Entscheidungsstichwort (Thema)

EuGH-Vorlage: Zinsen auf erstattete Sanktion und verzögert ausbezahlte Ausfuhrerstattungen

 

Leitsatz (amtlich)

Dem Gerichtshof der Europäischen Union werden folgende Fragen zur Auslegung von Handlungen der Organe der Union im Wege der Vorabentscheidung vorgelegt:

1. Besteht die unionsrechtliche Pflicht der Mitgliedstaaten, unter Verstoß gegen das Unionsrecht erhobene Abgaben zuzüglich Zinsen zu erstatten, auch in Fällen, in denen der Grund für die Erstattung nicht ein vom Gerichtshof der Europäischen Union festgestellter Verstoß der Rechtsgrundlage gegen das Unionsrecht, sondern eine vom Gerichtshof getroffene Auslegung einer (Unter-)Position der Kombinierten Nomenklatur ist?
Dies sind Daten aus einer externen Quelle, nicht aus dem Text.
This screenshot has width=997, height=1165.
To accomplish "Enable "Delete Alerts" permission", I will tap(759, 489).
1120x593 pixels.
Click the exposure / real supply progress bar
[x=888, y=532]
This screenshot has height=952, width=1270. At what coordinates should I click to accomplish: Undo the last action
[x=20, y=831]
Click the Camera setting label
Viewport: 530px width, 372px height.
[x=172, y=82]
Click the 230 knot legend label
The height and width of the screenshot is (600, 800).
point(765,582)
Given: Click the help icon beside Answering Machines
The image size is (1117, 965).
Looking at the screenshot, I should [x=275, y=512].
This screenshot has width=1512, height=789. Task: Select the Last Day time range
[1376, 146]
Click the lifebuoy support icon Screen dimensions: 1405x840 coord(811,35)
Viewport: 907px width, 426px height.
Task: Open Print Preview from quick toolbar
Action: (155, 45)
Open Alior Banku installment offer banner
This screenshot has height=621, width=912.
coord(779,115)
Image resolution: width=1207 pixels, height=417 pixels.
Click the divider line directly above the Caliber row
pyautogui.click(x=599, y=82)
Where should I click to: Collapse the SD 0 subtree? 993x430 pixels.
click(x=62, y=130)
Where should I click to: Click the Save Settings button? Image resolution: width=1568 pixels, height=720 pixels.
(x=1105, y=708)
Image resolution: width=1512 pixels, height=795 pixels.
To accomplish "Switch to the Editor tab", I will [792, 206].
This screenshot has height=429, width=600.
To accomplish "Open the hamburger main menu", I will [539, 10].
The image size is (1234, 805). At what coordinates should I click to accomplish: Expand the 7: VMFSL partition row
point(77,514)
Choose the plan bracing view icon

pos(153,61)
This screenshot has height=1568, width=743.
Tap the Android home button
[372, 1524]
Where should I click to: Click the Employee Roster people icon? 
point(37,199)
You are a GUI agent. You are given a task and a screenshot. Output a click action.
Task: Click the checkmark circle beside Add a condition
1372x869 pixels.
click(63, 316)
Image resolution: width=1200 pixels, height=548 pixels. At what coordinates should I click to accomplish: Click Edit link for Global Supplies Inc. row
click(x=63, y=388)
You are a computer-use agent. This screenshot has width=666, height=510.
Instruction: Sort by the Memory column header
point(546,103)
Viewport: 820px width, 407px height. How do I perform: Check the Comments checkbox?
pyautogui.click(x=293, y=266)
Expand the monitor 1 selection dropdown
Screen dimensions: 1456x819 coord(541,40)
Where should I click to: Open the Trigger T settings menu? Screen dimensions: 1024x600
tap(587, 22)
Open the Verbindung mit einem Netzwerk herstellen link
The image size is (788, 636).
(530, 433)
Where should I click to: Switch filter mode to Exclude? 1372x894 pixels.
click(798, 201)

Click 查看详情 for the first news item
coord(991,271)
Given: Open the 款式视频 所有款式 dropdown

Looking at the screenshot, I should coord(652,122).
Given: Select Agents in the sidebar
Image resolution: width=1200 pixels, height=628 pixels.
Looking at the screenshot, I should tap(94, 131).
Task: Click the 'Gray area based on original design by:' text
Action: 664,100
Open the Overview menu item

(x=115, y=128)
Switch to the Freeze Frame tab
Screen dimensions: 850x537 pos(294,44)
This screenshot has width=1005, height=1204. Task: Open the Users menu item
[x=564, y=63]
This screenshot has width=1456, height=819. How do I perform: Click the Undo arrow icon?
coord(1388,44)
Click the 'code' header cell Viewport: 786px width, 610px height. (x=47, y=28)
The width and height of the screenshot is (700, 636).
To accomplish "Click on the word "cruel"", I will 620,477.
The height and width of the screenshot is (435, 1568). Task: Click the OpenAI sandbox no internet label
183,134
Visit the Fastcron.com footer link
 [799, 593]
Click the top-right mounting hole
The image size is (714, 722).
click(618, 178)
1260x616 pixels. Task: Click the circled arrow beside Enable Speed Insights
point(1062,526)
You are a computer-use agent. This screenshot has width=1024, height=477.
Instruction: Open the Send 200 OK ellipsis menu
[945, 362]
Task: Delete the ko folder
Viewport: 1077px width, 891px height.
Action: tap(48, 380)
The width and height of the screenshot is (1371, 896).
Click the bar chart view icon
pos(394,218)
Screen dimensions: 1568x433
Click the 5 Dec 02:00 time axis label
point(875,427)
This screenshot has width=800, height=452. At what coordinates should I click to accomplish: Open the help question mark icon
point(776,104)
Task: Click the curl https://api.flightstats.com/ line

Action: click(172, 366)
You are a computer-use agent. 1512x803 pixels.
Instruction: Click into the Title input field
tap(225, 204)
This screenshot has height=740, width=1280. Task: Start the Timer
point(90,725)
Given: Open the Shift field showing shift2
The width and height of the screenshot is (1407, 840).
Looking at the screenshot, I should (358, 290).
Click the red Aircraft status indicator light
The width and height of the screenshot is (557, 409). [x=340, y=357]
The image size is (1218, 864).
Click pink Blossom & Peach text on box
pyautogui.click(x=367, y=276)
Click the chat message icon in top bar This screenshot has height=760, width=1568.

2. Sind die Grundsätze des vom Gerichtshof der Europäischen Union entwickelten unionsrechtlichen Zinsanspruchs auch auf die Zahlung von Ausfuhrerstattungen, die die mitgliedstaatliche Behörde unter Verstoß gegen das Unionsrecht verweigert hat, übertragbar?

Tenor:

I. Das Verfahren wird bis zur Vorabentscheidung des Gerichtshofs der Europäischen Union ausgesetzt.

II. Dem Gerichtshof der Europäischen Union werden folgende Fragen zur Auslegung von Handlungen der Organe der Union im Wege der Vorabentscheidung vorgelegt:

1. Besteht die unionsrechtliche Pflicht der Mitgliedstaaten, unter Verstoß gegen das Unionsrecht erhobene Abgaben zuzüglich Zinsen zu erstatten, auch in Fällen, in denen der Grund für die Erstattung nicht ein vom Gerichtshof der Europäischen Union festgestellter Verstoß der Rechtsgrundlage gegen das Unionsrecht, sondern eine vom Gerichtshof getroffene Auslegung einer (Unter-)Position der Kombinierten Nomenklatur ist?

2. Sind die Grundsätze des vom Gerichtshof der Europäischen Union entwickelten unionsrechtlichen Zinsanspruchs auch auf die Zahlung von Ausfuhrerstattungen, die die mitgliedstaatliche Behörde unter Verstoß gegen das Unionsrecht verweigert hat, übertragbar?

 

Normenkette

AO § 236; MOG § 14; EUVO-800/1999 Art. 49, 51

 

Nachgehend

EuGH (Urteil vom 28.04.2022; Aktenzeichen C-415/20, C-419/20, C-427/20)

EuGH (Urteil vom 28.04.2022; Aktenzeichen C-415/20)

 

Tatbestand

Die Klägerin begehrt Zinsen für zu Unrecht nicht gewährte Ausfuhrerstattungen sowie zu Unrecht festgesetzte Sanktionen.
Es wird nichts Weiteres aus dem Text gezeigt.